• Task to complete: Please repeat exactly the lines below from the one containing "The width and" down to the one containing "Switch to details view with thumbnails", both included, and nothing else.

Records from a data collection
*** Block opens ***
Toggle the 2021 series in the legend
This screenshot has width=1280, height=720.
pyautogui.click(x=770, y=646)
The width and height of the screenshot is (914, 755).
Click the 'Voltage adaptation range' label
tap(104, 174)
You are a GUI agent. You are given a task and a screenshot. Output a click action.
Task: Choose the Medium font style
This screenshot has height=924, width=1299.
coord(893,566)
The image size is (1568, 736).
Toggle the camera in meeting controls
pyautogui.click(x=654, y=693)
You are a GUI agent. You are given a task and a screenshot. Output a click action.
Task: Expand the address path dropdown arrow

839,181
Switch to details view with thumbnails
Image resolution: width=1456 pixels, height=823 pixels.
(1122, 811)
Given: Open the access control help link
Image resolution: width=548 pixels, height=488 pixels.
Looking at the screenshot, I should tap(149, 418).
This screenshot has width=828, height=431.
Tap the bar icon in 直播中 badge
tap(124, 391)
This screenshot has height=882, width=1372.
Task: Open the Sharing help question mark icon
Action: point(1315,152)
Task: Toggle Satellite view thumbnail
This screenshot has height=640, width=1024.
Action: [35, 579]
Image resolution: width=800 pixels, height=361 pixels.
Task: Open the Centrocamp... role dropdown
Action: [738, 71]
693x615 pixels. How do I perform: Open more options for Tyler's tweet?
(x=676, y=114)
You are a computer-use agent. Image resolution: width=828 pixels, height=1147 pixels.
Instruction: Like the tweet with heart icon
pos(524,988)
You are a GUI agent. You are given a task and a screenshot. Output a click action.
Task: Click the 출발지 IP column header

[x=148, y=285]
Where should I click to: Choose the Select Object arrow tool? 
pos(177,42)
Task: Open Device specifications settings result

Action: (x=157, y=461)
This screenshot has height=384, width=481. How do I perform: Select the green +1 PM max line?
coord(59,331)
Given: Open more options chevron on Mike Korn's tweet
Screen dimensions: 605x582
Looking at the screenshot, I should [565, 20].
*** Block closes ***
• Answer area:
The width and height of the screenshot is (914, 755).
Click the 'Voltage adaptation range' label
tap(104, 174)
You are a GUI agent. You are given a task and a screenshot. Output a click action.
Task: Choose the Medium font style
This screenshot has height=924, width=1299.
coord(893,566)
The image size is (1568, 736).
Toggle the camera in meeting controls
pyautogui.click(x=654, y=693)
You are a GUI agent. You are given a task and a screenshot. Output a click action.
Task: Expand the address path dropdown arrow

839,181
Switch to details view with thumbnails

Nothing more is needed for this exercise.